> To do
Print all the entries verbatim.

* * * * *

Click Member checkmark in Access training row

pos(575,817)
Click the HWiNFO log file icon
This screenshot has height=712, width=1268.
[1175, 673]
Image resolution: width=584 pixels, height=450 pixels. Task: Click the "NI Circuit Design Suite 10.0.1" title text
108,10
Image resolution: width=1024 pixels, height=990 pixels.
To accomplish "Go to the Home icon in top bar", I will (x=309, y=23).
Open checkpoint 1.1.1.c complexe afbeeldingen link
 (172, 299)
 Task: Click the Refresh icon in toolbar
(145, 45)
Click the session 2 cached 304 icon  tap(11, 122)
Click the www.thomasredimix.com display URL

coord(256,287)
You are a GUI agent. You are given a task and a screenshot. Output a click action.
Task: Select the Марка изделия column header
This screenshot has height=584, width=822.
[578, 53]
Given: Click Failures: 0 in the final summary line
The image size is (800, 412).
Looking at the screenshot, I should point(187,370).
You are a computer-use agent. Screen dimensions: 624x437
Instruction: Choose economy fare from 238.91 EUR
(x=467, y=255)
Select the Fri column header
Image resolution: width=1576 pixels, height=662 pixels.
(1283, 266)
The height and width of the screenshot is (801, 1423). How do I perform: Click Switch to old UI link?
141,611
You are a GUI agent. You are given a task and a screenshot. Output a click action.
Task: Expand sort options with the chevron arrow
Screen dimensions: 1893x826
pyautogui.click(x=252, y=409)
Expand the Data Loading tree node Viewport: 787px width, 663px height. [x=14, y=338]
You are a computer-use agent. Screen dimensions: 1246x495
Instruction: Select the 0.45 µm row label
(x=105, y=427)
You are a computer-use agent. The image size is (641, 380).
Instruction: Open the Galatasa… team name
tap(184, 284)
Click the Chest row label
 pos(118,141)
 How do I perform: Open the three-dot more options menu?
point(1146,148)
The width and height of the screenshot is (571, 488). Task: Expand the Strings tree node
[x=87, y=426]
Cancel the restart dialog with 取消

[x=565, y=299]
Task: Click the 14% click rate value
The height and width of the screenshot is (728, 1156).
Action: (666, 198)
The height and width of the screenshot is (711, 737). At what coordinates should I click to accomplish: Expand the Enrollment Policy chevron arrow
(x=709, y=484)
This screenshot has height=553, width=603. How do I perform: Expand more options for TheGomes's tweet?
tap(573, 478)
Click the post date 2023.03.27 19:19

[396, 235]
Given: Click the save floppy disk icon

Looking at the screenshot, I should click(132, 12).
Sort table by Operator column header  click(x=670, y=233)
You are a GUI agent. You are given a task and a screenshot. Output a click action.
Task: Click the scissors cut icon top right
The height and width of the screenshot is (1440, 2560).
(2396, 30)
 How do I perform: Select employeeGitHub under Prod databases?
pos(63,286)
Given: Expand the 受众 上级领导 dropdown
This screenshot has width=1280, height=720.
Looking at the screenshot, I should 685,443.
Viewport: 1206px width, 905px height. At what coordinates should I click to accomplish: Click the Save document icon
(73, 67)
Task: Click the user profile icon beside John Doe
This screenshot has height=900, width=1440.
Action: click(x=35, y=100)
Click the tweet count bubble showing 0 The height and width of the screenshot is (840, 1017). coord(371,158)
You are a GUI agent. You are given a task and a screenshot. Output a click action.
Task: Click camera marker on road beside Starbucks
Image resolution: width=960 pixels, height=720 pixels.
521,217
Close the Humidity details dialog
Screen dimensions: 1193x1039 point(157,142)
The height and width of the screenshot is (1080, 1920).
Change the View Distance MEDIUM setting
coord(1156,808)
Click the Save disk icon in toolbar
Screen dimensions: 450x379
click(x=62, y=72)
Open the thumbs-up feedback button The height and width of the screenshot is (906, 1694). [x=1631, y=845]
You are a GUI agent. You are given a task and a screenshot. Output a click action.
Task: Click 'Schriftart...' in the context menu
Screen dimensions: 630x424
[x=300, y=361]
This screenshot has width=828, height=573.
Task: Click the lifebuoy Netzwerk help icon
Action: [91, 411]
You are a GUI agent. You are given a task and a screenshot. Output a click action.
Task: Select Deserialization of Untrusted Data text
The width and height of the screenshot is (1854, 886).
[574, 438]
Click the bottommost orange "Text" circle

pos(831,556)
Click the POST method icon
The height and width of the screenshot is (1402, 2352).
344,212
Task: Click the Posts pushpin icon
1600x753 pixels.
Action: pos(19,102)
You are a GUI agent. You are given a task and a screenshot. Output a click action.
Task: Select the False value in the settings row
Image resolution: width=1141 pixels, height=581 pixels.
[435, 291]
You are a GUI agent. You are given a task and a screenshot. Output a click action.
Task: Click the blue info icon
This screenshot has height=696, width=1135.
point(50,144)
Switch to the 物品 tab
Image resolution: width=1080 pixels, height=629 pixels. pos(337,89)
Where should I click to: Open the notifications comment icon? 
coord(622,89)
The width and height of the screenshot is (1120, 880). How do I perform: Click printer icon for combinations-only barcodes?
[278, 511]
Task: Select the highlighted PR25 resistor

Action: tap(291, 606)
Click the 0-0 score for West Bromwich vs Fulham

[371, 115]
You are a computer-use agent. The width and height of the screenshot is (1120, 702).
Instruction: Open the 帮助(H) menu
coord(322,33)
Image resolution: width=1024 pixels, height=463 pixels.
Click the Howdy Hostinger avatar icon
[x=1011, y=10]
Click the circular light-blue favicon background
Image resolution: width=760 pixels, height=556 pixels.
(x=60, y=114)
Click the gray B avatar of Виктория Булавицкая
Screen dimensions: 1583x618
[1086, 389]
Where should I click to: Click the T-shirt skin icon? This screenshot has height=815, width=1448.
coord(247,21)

* * * * *

> Task result
Click Member checkmark in Access training row

pos(575,817)
Click the HWiNFO log file icon
This screenshot has height=712, width=1268.
[1175, 673]
Image resolution: width=584 pixels, height=450 pixels. Task: Click the "NI Circuit Design Suite 10.0.1" title text
108,10
Image resolution: width=1024 pixels, height=990 pixels.
To accomplish "Go to the Home icon in top bar", I will (x=309, y=23).
Open checkpoint 1.1.1.c complexe afbeeldingen link
 (172, 299)
 Task: Click the Refresh icon in toolbar
(145, 45)
Click the session 2 cached 304 icon  tap(11, 122)
Click the www.thomasredimix.com display URL

coord(256,287)
You are a GUI agent. You are given a task and a screenshot. Output a click action.
Task: Select the Марка изделия column header
This screenshot has height=584, width=822.
[578, 53]
Given: Click Failures: 0 in the final summary line
The image size is (800, 412).
Looking at the screenshot, I should point(187,370).
You are a computer-use agent. Screen dimensions: 624x437
Instruction: Choose economy fare from 238.91 EUR
(x=467, y=255)
Select the Fri column header
Image resolution: width=1576 pixels, height=662 pixels.
(1283, 266)
The height and width of the screenshot is (801, 1423). How do I perform: Click Switch to old UI link?
141,611
You are a GUI agent. You are given a task and a screenshot. Output a click action.
Task: Expand sort options with the chevron arrow
Screen dimensions: 1893x826
pyautogui.click(x=252, y=409)
Expand the Data Loading tree node Viewport: 787px width, 663px height. [x=14, y=338]
You are a computer-use agent. Screen dimensions: 1246x495
Instruction: Select the 0.45 µm row label
(x=105, y=427)
You are a computer-use agent. The image size is (641, 380).
Instruction: Open the Galatasa… team name
tap(184, 284)
Click the Chest row label
 pos(118,141)
 How do I perform: Open the three-dot more options menu?
point(1146,148)
The width and height of the screenshot is (571, 488). Task: Expand the Strings tree node
[x=87, y=426]
Cancel the restart dialog with 取消

[x=565, y=299]
Task: Click the 14% click rate value
The height and width of the screenshot is (728, 1156).
Action: (666, 198)
The height and width of the screenshot is (711, 737). At what coordinates should I click to accomplish: Expand the Enrollment Policy chevron arrow
(x=709, y=484)
This screenshot has height=553, width=603. How do I perform: Expand more options for TheGomes's tweet?
tap(573, 478)
Click the post date 2023.03.27 19:19

[396, 235]
Given: Click the save floppy disk icon

Looking at the screenshot, I should click(132, 12).
Sort table by Operator column header  click(x=670, y=233)
You are a GUI agent. You are given a task and a screenshot. Output a click action.
Task: Click the scissors cut icon top right
The height and width of the screenshot is (1440, 2560).
(2396, 30)
 How do I perform: Select employeeGitHub under Prod databases?
pos(63,286)
Given: Expand the 受众 上级领导 dropdown
This screenshot has width=1280, height=720.
Looking at the screenshot, I should 685,443.
Viewport: 1206px width, 905px height. At what coordinates should I click to accomplish: Click the Save document icon
(73, 67)
Task: Click the user profile icon beside John Doe
This screenshot has height=900, width=1440.
Action: click(x=35, y=100)
Click the tweet count bubble showing 0 The height and width of the screenshot is (840, 1017). coord(371,158)
You are a GUI agent. You are given a task and a screenshot. Output a click action.
Task: Click camera marker on road beside Starbucks
Image resolution: width=960 pixels, height=720 pixels.
521,217
Close the Humidity details dialog
Screen dimensions: 1193x1039 point(157,142)
The height and width of the screenshot is (1080, 1920).
Change the View Distance MEDIUM setting
coord(1156,808)
Click the Save disk icon in toolbar
Screen dimensions: 450x379
click(x=62, y=72)
Open the thumbs-up feedback button The height and width of the screenshot is (906, 1694). [x=1631, y=845]
You are a GUI agent. You are given a task and a screenshot. Output a click action.
Task: Click 'Schriftart...' in the context menu
Screen dimensions: 630x424
[x=300, y=361]
This screenshot has width=828, height=573.
Task: Click the lifebuoy Netzwerk help icon
Action: [91, 411]
You are a GUI agent. You are given a task and a screenshot. Output a click action.
Task: Select Deserialization of Untrusted Data text
The width and height of the screenshot is (1854, 886).
[574, 438]
Click the bottommost orange "Text" circle

pos(831,556)
Click the POST method icon
The height and width of the screenshot is (1402, 2352).
344,212
Task: Click the Posts pushpin icon
1600x753 pixels.
Action: pos(19,102)
You are a GUI agent. You are given a task and a screenshot. Output a click action.
Task: Select the False value in the settings row
Image resolution: width=1141 pixels, height=581 pixels.
[435, 291]
You are a GUI agent. You are given a task and a screenshot. Output a click action.
Task: Click the blue info icon
This screenshot has height=696, width=1135.
point(50,144)
Switch to the 物品 tab
Image resolution: width=1080 pixels, height=629 pixels. pos(337,89)
Where should I click to: Open the notifications comment icon? 
coord(622,89)
The width and height of the screenshot is (1120, 880). How do I perform: Click printer icon for combinations-only barcodes?
[278, 511]
Task: Select the highlighted PR25 resistor

Action: tap(291, 606)
Click the 0-0 score for West Bromwich vs Fulham

[371, 115]
You are a computer-use agent. The width and height of the screenshot is (1120, 702).
Instruction: Open the 帮助(H) menu
coord(322,33)
Image resolution: width=1024 pixels, height=463 pixels.
Click the Howdy Hostinger avatar icon
[x=1011, y=10]
Click the circular light-blue favicon background
Image resolution: width=760 pixels, height=556 pixels.
(x=60, y=114)
Click the gray B avatar of Виктория Булавицкая
Screen dimensions: 1583x618
[1086, 389]
Where should I click to: Click the T-shirt skin icon? This screenshot has height=815, width=1448.
coord(247,21)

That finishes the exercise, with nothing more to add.